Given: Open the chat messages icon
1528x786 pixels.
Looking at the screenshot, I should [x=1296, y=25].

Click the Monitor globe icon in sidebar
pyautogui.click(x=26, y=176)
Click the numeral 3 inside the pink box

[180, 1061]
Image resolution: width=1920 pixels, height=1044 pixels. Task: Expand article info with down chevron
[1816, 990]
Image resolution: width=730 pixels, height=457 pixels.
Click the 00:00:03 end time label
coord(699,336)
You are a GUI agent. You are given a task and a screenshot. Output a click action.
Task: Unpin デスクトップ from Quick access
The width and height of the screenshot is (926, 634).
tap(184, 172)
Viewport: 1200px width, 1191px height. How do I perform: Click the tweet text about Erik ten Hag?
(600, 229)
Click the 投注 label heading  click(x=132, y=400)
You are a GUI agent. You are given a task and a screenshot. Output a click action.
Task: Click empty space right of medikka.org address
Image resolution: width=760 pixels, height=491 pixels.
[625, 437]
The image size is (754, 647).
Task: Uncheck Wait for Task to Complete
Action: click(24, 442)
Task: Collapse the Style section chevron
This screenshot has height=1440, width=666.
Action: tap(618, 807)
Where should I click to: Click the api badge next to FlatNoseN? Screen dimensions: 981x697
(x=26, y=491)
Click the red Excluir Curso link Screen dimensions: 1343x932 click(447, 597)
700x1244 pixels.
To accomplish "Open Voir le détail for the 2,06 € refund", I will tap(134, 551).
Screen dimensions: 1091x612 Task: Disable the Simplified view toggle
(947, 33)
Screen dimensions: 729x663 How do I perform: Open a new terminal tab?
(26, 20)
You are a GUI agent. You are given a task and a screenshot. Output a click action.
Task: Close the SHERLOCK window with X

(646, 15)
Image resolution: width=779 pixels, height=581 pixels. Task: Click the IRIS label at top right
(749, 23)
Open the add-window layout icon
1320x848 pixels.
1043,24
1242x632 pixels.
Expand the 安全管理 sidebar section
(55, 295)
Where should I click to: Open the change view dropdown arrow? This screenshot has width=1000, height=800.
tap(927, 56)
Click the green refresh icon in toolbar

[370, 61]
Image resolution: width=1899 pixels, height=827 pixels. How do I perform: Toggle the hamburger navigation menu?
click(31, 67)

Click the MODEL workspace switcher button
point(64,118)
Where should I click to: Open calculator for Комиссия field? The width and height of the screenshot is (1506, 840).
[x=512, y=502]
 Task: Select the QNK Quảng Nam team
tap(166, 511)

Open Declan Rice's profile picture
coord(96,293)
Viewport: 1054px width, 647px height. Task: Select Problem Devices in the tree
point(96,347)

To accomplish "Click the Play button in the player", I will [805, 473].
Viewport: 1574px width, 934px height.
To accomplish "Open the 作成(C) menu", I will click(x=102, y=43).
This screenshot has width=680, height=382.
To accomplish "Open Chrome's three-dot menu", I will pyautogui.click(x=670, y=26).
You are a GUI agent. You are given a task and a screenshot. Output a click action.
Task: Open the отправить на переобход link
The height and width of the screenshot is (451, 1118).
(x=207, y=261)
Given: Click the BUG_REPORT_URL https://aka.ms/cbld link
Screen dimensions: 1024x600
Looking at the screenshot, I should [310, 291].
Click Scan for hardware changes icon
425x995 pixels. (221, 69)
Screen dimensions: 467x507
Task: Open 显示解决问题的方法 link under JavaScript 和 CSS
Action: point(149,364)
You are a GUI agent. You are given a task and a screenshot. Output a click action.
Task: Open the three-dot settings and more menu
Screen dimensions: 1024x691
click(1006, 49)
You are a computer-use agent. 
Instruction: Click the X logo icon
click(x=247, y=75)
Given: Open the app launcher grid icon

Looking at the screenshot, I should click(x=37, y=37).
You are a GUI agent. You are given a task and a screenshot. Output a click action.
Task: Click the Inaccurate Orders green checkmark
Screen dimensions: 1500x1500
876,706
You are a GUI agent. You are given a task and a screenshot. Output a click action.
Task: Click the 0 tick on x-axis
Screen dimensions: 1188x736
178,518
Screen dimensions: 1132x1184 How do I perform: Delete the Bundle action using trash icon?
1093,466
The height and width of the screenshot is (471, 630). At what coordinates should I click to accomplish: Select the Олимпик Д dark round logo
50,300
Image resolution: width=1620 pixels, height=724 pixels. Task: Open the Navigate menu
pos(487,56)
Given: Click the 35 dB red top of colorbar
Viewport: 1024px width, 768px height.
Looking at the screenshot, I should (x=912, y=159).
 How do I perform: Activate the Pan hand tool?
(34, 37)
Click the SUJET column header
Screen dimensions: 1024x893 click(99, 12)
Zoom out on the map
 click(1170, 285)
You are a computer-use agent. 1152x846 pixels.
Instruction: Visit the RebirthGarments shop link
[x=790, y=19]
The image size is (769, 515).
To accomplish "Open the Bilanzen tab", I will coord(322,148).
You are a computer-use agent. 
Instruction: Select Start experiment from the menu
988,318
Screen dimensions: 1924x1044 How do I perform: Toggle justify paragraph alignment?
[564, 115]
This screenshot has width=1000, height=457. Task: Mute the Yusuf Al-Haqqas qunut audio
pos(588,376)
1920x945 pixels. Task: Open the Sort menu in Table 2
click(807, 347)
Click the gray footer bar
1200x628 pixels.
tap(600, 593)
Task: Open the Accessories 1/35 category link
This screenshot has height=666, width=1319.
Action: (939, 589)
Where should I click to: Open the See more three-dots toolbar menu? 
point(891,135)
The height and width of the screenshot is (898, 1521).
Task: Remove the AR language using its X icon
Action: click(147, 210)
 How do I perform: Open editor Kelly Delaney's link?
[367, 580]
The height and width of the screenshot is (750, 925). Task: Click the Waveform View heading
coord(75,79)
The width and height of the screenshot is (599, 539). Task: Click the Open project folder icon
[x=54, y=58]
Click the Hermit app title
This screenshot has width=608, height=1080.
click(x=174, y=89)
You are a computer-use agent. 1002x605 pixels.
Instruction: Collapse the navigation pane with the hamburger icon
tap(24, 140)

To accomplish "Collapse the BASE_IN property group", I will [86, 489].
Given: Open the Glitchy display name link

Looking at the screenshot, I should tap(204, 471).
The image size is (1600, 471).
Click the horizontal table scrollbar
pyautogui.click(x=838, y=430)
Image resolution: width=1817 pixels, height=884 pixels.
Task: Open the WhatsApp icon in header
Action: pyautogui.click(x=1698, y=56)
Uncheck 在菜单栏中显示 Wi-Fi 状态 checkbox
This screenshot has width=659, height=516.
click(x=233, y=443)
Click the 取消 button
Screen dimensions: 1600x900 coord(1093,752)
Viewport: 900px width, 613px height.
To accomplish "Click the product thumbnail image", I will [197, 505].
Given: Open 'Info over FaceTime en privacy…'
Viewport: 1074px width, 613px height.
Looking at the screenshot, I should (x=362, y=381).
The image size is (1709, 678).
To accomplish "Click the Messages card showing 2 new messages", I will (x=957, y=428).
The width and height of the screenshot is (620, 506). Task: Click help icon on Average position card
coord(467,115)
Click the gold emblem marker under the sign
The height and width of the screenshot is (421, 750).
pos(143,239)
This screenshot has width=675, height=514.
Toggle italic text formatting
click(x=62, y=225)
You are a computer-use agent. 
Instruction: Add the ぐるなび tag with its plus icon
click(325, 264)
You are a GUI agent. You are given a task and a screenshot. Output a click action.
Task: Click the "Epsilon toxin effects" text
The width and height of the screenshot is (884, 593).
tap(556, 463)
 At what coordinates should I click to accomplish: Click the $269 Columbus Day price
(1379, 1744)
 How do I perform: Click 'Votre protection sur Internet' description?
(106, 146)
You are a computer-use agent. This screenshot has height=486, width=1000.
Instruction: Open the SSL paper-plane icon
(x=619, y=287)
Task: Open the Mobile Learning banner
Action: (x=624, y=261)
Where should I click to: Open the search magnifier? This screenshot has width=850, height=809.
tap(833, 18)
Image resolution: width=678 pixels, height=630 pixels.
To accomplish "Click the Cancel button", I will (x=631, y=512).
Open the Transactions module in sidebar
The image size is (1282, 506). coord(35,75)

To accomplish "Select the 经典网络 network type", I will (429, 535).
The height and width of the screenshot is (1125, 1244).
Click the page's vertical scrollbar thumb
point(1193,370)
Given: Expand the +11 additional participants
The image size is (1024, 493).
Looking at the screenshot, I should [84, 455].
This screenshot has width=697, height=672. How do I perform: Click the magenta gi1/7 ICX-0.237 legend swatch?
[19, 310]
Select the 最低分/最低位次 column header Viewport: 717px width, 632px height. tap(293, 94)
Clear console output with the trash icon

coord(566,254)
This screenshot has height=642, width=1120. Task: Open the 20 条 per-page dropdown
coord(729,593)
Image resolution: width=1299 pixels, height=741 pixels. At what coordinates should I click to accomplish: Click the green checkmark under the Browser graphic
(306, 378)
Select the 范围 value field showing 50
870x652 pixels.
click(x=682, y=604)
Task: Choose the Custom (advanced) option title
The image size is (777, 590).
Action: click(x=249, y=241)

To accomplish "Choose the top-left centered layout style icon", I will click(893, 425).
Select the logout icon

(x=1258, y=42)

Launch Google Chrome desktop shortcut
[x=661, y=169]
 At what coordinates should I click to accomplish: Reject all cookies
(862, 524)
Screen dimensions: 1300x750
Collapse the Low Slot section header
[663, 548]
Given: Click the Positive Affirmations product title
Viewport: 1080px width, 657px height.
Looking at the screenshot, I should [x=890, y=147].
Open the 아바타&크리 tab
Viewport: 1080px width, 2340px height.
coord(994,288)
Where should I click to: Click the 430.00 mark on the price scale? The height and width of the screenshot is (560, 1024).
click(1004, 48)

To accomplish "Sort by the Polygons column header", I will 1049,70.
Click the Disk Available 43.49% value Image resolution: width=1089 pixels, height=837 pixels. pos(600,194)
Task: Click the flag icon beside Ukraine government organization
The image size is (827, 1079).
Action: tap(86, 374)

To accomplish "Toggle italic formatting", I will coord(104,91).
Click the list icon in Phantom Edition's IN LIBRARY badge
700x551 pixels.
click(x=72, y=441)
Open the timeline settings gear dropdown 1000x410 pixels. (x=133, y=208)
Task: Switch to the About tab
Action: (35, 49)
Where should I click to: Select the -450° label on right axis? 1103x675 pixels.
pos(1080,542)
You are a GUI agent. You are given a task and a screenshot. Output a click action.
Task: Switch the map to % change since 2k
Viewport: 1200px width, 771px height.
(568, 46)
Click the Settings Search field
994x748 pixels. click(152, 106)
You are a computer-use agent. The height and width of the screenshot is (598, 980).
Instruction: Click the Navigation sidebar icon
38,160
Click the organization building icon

------

> _Requirement_
Output nothing but the lines from the one with "You are a computer-use agent. The" through the last line above, each exactly as it stands.

> _Written answer_
You are a computer-use agent. The height and width of the screenshot is (598, 980).
Instruction: Click the Navigation sidebar icon
38,160
Click the organization building icon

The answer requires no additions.